## Problem details
Count every line below that holds "agent". Number only.

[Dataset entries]

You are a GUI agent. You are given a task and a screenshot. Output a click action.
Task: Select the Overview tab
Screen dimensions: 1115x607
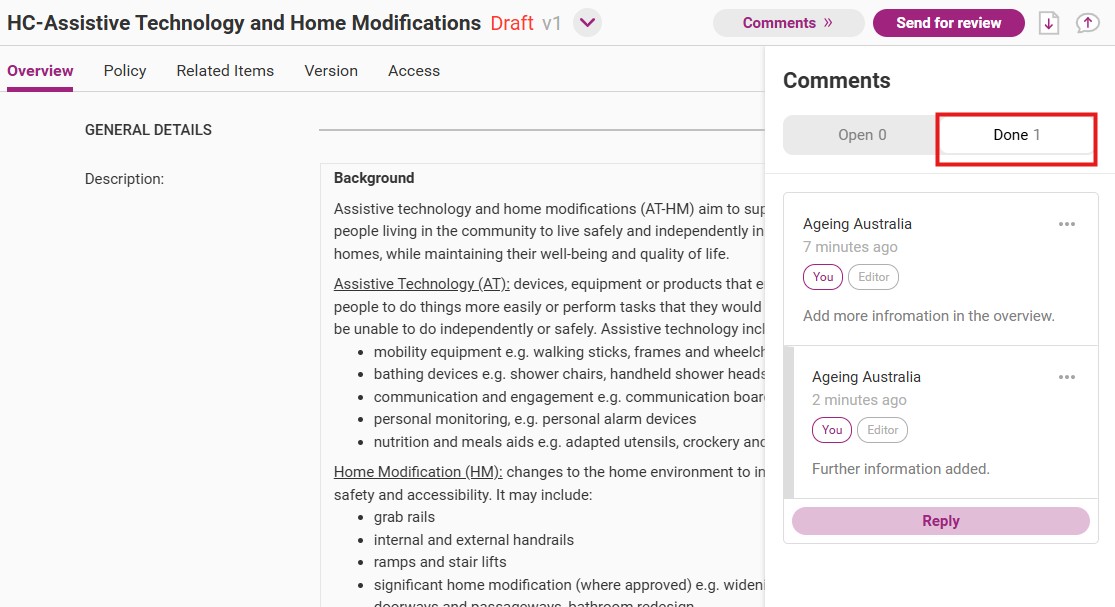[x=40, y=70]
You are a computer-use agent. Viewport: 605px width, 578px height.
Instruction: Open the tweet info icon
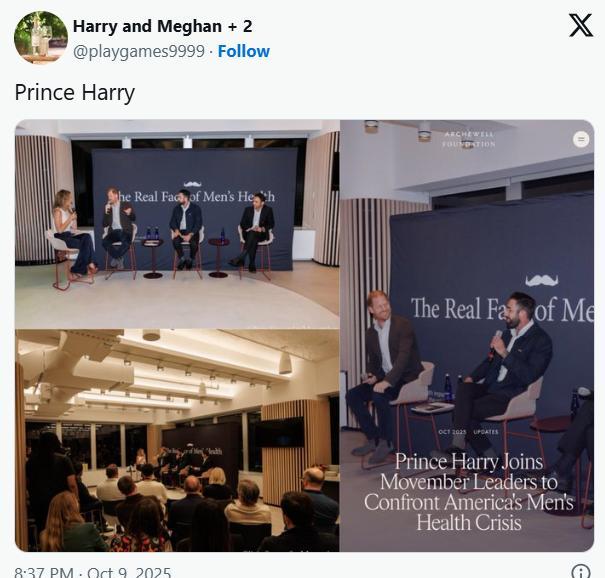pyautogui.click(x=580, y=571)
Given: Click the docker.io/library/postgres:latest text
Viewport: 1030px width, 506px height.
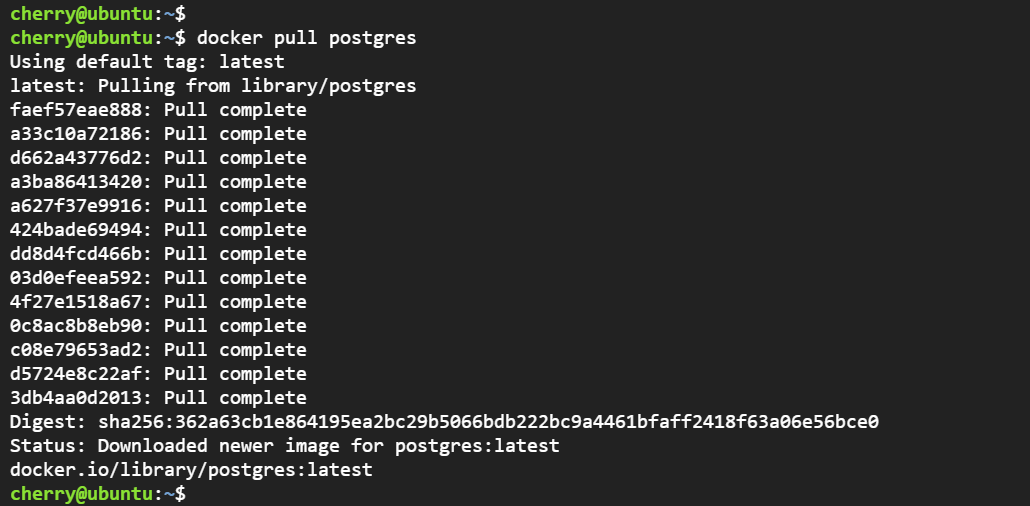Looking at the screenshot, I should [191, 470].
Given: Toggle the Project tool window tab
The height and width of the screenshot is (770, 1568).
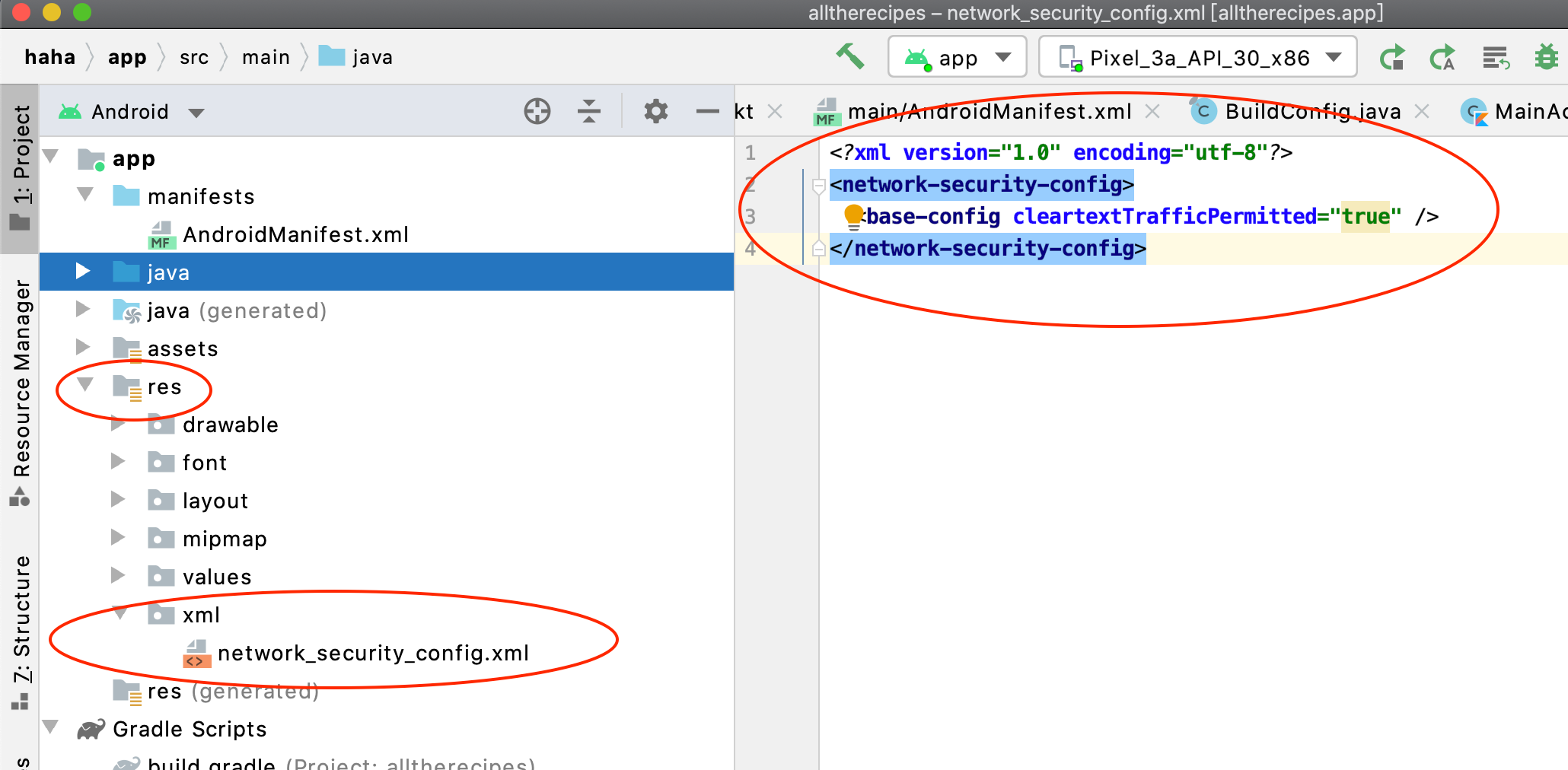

## Solution for this exercise
2